» Records supplied
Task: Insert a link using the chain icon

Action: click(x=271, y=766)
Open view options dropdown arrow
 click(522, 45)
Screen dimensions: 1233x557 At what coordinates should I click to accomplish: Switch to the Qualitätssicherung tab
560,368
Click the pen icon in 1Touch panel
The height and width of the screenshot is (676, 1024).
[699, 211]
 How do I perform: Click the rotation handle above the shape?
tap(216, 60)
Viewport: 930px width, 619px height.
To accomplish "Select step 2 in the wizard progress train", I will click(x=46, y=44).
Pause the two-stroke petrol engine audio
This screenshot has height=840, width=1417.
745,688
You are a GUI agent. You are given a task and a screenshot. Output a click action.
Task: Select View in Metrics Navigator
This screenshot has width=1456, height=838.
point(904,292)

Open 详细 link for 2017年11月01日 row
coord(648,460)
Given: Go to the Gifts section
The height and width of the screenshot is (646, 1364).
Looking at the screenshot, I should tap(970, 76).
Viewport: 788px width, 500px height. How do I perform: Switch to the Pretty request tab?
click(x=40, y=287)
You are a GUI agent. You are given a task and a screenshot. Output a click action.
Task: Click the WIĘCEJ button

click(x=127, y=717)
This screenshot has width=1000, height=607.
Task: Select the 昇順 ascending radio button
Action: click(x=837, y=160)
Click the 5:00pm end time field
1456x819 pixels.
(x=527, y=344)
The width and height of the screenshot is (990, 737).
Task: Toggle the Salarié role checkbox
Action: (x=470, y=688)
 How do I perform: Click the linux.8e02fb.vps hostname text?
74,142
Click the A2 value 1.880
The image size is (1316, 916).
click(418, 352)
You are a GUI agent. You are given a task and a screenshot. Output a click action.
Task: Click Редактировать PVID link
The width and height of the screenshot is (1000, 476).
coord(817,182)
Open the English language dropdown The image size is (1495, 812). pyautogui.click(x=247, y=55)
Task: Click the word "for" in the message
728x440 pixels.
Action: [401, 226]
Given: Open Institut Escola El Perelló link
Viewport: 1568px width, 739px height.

» About this task
Return each line above exactly.

» Expected output
Task: Insert a link using the chain icon

Action: click(x=271, y=766)
Open view options dropdown arrow
 click(522, 45)
Screen dimensions: 1233x557 At what coordinates should I click to accomplish: Switch to the Qualitätssicherung tab
560,368
Click the pen icon in 1Touch panel
The height and width of the screenshot is (676, 1024).
[699, 211]
 How do I perform: Click the rotation handle above the shape?
tap(216, 60)
Viewport: 930px width, 619px height.
To accomplish "Select step 2 in the wizard progress train", I will click(x=46, y=44).
Pause the two-stroke petrol engine audio
This screenshot has height=840, width=1417.
745,688
You are a GUI agent. You are given a task and a screenshot. Output a click action.
Task: Select View in Metrics Navigator
This screenshot has width=1456, height=838.
point(904,292)

Open 详细 link for 2017年11月01日 row
coord(648,460)
Given: Go to the Gifts section
The height and width of the screenshot is (646, 1364).
Looking at the screenshot, I should tap(970, 76).
Viewport: 788px width, 500px height. How do I perform: Switch to the Pretty request tab?
click(x=40, y=287)
You are a GUI agent. You are given a task and a screenshot. Output a click action.
Task: Click the WIĘCEJ button

click(x=127, y=717)
This screenshot has width=1000, height=607.
Task: Select the 昇順 ascending radio button
Action: click(x=837, y=160)
Click the 5:00pm end time field
1456x819 pixels.
(x=527, y=344)
The width and height of the screenshot is (990, 737).
Task: Toggle the Salarié role checkbox
Action: (x=470, y=688)
 How do I perform: Click the linux.8e02fb.vps hostname text?
74,142
Click the A2 value 1.880
The image size is (1316, 916).
click(418, 352)
You are a GUI agent. You are given a task and a screenshot. Output a click action.
Task: Click Редактировать PVID link
The width and height of the screenshot is (1000, 476).
coord(817,182)
Open the English language dropdown The image size is (1495, 812). pyautogui.click(x=247, y=55)
Task: Click the word "for" in the message
728x440 pixels.
Action: [401, 226]
Given: Open Institut Escola El Perelló link
Viewport: 1568px width, 739px height.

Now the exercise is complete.